To lighten the mood of the story, I often joke that what came next was my “Lifetime TV Movie” moment, complete with sobbing, punching and throwing pillows, ripping things off the wall and tearing my room apart in hysterics. Joke or not, that’s just what happened. I had experienced a desperately needed moment of clarity. I was going to die if something didn’t change. I could not go on like that for another moment. I could not continue to seclude myself, to remove myself from life while I waited for life to begin. After destroying my bedroom proved to be a less than helpful resolution, I realized what I had to do next. It was 1 a.m. now, and I didn’t care. I went upstairs and into my parents’ room.
“Mom,” I uttered.
And then, I chose to say the truest, and by far hardest, thing I had said in well over a year, “Mom… I need help.”
I chose. I had no idea what I was choosing, what the next step meant, where life was inevitably going to go. And that was the most difficult part about this choice. This choice meant allowing myself to feel like I was walking on a high wire, with no safety net below me, no harness to keep me from tumbling. I was choosing to acknowledge, to feel once more. To be totally honest, I didn’t even know I was choosing recovery. All I knew was what I saw in that fleeting moment of clarity (and believe me, it was very fleeting) was the scariest thing I had ever seen and in order to save my life, I needed to run in the opposite direction. The opposite of an eating disorder is acceptance of imperfection, of self, of the present moment. It is allowing the self to be vulnerable, to be open to hurt and suffering. But it is also allowing the self to be open to love and joy. It is allowing the self to live again. To taste life. To connect. To grow. To embrace. It’s believing in one’s Truth, in practicing compassion for the self. It’s, plain and simple, living. I have done a lot of courageous things in my life, but everything pales in comparison to this moment, to this choice. If someone were to ask me, “what is your greatest accomplishment in life?” or “what is the proudest moment of your life?” I will tell them the story of this night.
What comes next, the story of my personal path of recovery is for another day. Just like every other person who is and has been in recovery for an eating disorder, I worked my ass off.
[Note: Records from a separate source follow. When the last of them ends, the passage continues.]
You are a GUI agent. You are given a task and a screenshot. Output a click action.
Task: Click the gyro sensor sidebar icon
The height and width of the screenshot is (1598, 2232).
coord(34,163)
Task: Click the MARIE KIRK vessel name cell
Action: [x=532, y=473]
To this day I’m still working my ass off. Of course it has gotten easier and with constant effort it will continue to get easier. My eating disorder is part of me and it always will be. The difference now, the most important part in choosing recovery, has been just that: the choice. I chose recovery that night for the very first time. Since that night,I have wavered, yes. I have struggled and strayed. But I have realized that every moment brings with it the chance to chose recovery again. And I always will. Recovery is not a choice you make only once. Again and again and again. I will choose– recovery.